During a recent visit to the Pahole Natural Area Reserve in the Waianae Mountains on Oʻahu’s north shore, Cynthia King, an entomologist with the DLNR Division of Forestry and Wildlife (DOFAW) and Dr. William Haines, the principal investigator for the Pulelehua Project, search for butterflies and caterpillars. Another important goal of DOFAW and the project is to try and reintroduce the species in areas that have been restored or in places where its host plant (primarily, māmaki) can be outplanted and cared for. King commented, “Unfortunately because of the effects of introduced predators and habitat destruction, the butterfly has only been able to survive in patches of habitat, mostly in higher elevation areas and in the backs of valleys that have not been disturbed.”
Most of Hawai’i’s immense biodiversity is found in small creatures, like the Kamehameha butterfly. Haines explained, “This is true everywhere else in the world, but it’s especially true in Hawai’i where we don’t have any native mammals. We don’t have any native terrestrial reptiles, we don’t have any native amphibians, so the insects and arthropods in general make up such a huge percentage of the biodiversity which is found only in Hawai’i. If an endemic creature like this butterfly goes extinct here, it’s extinct everywhere.”

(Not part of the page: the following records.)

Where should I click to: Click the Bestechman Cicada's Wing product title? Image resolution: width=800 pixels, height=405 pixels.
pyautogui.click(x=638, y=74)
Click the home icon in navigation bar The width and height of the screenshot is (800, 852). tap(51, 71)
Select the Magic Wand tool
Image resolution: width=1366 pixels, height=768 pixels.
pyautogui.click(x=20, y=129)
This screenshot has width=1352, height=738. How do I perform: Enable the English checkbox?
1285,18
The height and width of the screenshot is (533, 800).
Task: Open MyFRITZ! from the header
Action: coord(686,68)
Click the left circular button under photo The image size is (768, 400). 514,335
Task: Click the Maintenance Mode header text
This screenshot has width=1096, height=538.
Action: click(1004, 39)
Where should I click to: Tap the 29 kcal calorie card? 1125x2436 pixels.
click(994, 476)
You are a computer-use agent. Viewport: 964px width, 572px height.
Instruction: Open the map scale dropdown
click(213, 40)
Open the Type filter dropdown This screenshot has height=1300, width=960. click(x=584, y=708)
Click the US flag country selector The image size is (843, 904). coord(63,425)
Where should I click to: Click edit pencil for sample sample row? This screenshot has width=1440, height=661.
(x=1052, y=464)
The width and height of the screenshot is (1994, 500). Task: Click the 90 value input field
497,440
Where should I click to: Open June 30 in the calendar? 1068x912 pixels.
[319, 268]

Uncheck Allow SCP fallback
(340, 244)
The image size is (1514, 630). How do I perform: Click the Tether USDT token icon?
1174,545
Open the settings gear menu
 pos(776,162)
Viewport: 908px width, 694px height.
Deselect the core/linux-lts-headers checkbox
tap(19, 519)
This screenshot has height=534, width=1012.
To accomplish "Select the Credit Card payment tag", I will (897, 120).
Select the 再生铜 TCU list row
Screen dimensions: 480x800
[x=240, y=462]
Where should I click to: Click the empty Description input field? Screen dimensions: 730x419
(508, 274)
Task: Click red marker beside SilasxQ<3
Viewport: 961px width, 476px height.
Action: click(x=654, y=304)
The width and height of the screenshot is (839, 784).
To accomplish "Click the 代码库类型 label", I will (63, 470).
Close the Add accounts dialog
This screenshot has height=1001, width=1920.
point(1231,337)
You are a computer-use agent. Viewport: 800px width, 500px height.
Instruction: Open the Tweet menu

Several days later and across the Central Oʻahu plain, in the northern Koolau Mountains, a helicopter ferries a different group of state, University of Hawai’i and U.S. Army researchers and a cultural practitioner to a tiny landing spot in the Poamoho section of the Ewa Forest Reserve. From there, they hike through knee-deep mud on a narrow trail to the top of a ridge, where they visit an exclosure (an enclosure intended to exclude predators), built for another tiny creature. Currently only one small wild population of the Hawaiian tree snail, Achatinella lila, is known to persist in the wild. On this day, this team of six, plans to reintroduce 50 of the snails, to try and establish a second wild population and the only protected one.
David Sischo, Snail Extinction Prevention Program Coordinator for DLNR/DOFAW, characterizes this first reintroduction of captive snails into the wild, as a “milestone for conservation.” He said, “These snails are 4th and 5th generation snails, from the founder population of seven adult snails, first brought into a lab in 1997. Their new home is this predator-proof enclosure; the first to be built in this harsh summit region on any island.”
The team includes well known scientist and Nature Conservancy cultural advisor Sam Gon and Vince Costello, a Rare Snail Conservation Specialist with the Oʻahu Army Natural Resources Program. For years the program has been instrumental in assisting with recovery efforts for rare tree snails. Sischo hands them and the other members of the team, a leaf with two to five snails clinging to it. In a pouring rain, they gently nudge the snails onto the leaves of native plants. This is the first time out of the lab for these small creatures and you can see the glee on the faces of their human handlers. They ask one another if they can hear the snails singing. Hawaiian folklore and custom suggests the snails are the voice of the forest, making them extremely important to the cultural practices of hula and chant.
There are 44 species of Hawaiian tree snail listed as endangered by the U.S. Endangered Species Act and there are countless others that aren’t listed but seeing tremendous declines in their populations and also at risk of extinction.
The Kamehameha butterfly and the Achatinella lila tree snail are but two of the creatures critical to the overall integrity and health of Hawai’i’s unique ecology and ecosystems. The loss of any one of these small creatures, is a great loss to our planet and that’s why there are concerted efforts underway to protect and perpetuate them.